I can be too rigid around these identities. If I’m not writing, I’m not a writer. Not helpful. Life is much more interesting and complicated than that. I write in my notebook every day. I cook meals for myself and my family every day. I manage a software team in a full-time job. It’s not like in those Richard Scarry books about what adults do all day. We are not the jobs we do, and I can’t believe I need to remind myself of the trap, but it’s been in the back of my mind most of my life.
We can be everything we want to be, perhaps swimming more in the shallows than getting out into the deep water for most things, and for me, that is a healthy space to be creatively.
I know why I beat myself up over the writing for so long. It took the reality of being published (Nobody cares! There’s no money for writers! It’s a racket for the publishing industry!) and then my father slowly dying to break the narrative in my head.

--------------------------------------------------

● **Tasks to carry out**
1) In the passage on writing and identity, change "deep water" to "open ocean" and give everything from "We can be everything" down to "to be creatively.".
2) What does the author of the passage on writing and identity manage in a full-time job?
3) Carry the passage on writing and identity forward from its last sentence.
The material after this plays no part in the work.

● **Data**
--------------------------------------------------

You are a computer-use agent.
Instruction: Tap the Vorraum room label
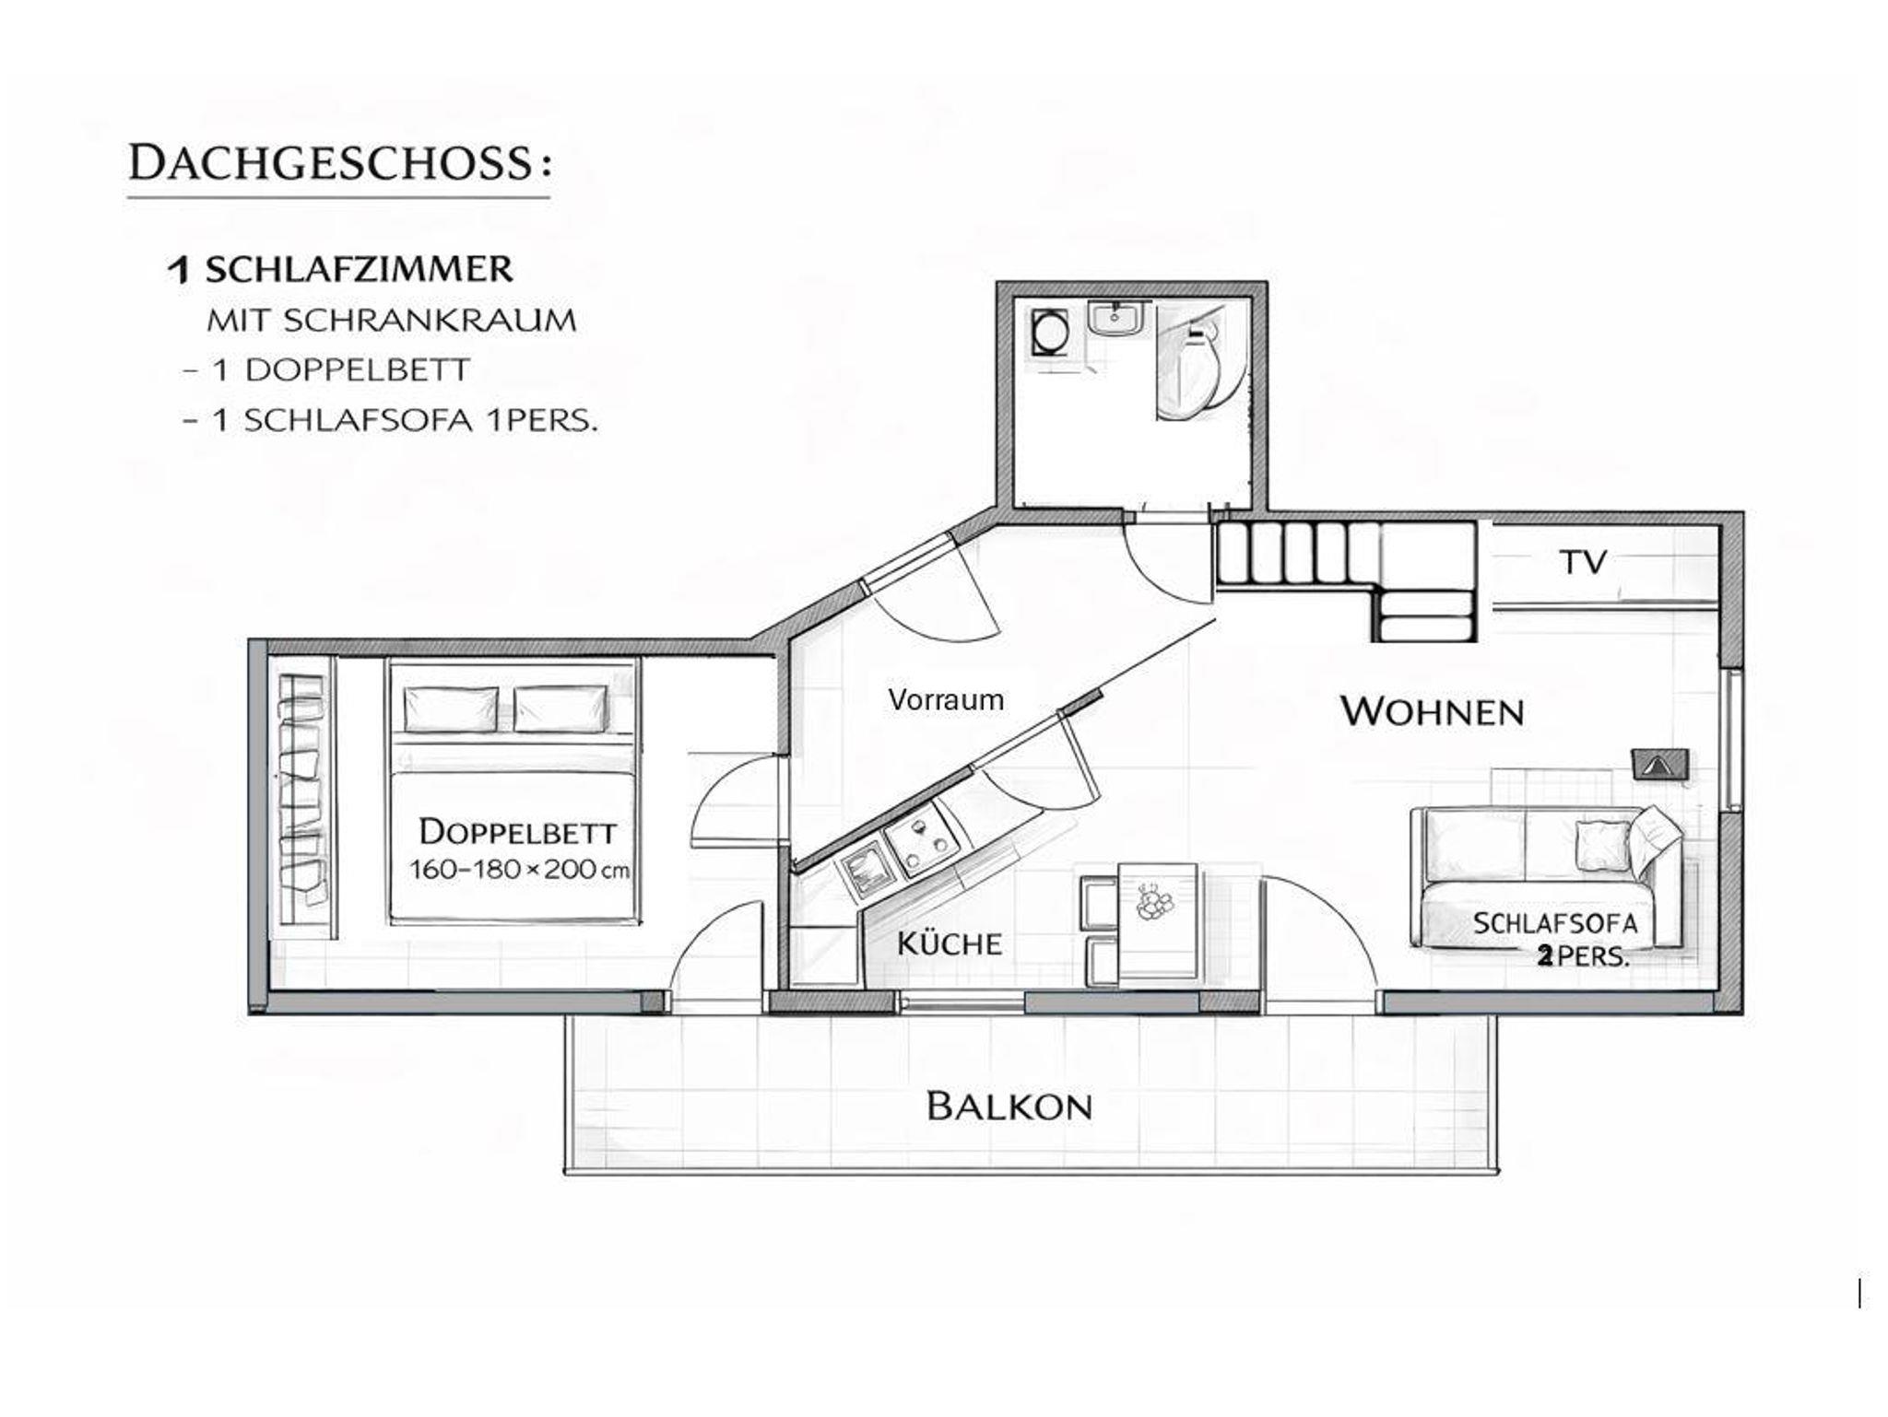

--------------------------------------------------

● **Answers to the tasks**
1)
We can be everything we want to be, perhaps swimming more in the shallows than getting out into the open ocean for most things, and for me, that is a healthy space to be creatively.

2) A software team.

3)
We can only do one thing at a time and there’s a cost to switching. That’s true. We are also complex beings that thrive on making connections between things. A meal I make might find its way into a story I’m writing. While practicing guitar, a solution to a coding problem might pop into my head.
Intuition doesn’t care what you’re doing. It connects. When I put down fixed ideas of success and pay attention in all areas of my life, everything becomes easier. The internal drama dissolves. I feel calmer, the whole is clearer, and everything is more meaningful and fun.